* _WORK TASK_: In the entries below, find every line with "Switch" and copy it.

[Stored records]
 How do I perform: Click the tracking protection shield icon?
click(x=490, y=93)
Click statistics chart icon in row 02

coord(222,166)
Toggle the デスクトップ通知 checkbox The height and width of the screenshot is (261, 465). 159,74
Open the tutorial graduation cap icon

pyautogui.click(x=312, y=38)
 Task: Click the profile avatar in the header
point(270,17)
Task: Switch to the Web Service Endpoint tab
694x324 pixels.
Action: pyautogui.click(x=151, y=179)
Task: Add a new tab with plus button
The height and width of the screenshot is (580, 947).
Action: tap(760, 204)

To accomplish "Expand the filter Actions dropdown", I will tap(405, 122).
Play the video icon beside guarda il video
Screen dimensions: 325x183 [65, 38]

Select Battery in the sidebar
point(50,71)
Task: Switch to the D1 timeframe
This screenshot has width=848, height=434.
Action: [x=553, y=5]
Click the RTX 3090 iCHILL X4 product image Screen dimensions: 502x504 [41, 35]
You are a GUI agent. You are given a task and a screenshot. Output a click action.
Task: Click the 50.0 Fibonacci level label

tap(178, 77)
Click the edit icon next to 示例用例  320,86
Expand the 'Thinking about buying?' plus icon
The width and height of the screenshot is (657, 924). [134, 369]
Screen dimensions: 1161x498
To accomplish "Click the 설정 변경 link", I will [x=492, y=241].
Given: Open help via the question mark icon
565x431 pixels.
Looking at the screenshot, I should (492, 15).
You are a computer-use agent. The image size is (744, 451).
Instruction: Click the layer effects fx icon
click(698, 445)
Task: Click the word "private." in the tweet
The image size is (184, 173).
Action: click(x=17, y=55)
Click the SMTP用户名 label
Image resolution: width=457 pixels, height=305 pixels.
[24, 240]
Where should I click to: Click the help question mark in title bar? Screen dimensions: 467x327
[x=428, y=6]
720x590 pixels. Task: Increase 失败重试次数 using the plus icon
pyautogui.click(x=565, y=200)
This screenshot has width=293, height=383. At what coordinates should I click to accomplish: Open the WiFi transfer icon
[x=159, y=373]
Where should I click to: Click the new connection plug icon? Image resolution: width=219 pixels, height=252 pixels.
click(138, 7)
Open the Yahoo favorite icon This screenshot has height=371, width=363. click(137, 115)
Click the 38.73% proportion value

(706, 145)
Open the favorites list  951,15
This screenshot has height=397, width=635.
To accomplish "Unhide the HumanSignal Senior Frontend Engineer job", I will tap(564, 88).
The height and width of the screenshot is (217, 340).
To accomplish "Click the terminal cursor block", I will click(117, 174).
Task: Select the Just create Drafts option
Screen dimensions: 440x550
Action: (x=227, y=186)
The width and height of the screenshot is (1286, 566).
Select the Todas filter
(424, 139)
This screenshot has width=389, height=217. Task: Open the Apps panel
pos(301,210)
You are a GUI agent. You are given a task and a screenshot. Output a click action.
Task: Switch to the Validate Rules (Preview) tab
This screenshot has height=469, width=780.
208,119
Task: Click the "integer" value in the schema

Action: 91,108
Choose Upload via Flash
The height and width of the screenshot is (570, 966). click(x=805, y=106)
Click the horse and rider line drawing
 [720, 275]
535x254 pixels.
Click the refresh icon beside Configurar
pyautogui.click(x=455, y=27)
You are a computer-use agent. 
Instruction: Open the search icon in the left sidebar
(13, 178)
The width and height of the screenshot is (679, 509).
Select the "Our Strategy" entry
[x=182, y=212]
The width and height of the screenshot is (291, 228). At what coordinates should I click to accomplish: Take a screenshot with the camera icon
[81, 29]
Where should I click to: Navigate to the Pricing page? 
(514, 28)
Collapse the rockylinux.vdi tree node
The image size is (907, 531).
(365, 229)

* _WRITTEN SOLUTION_:
Task: Switch to the Web Service Endpoint tab
Task: Switch to the D1 timeframe
Task: Switch to the Validate Rules (Preview) tab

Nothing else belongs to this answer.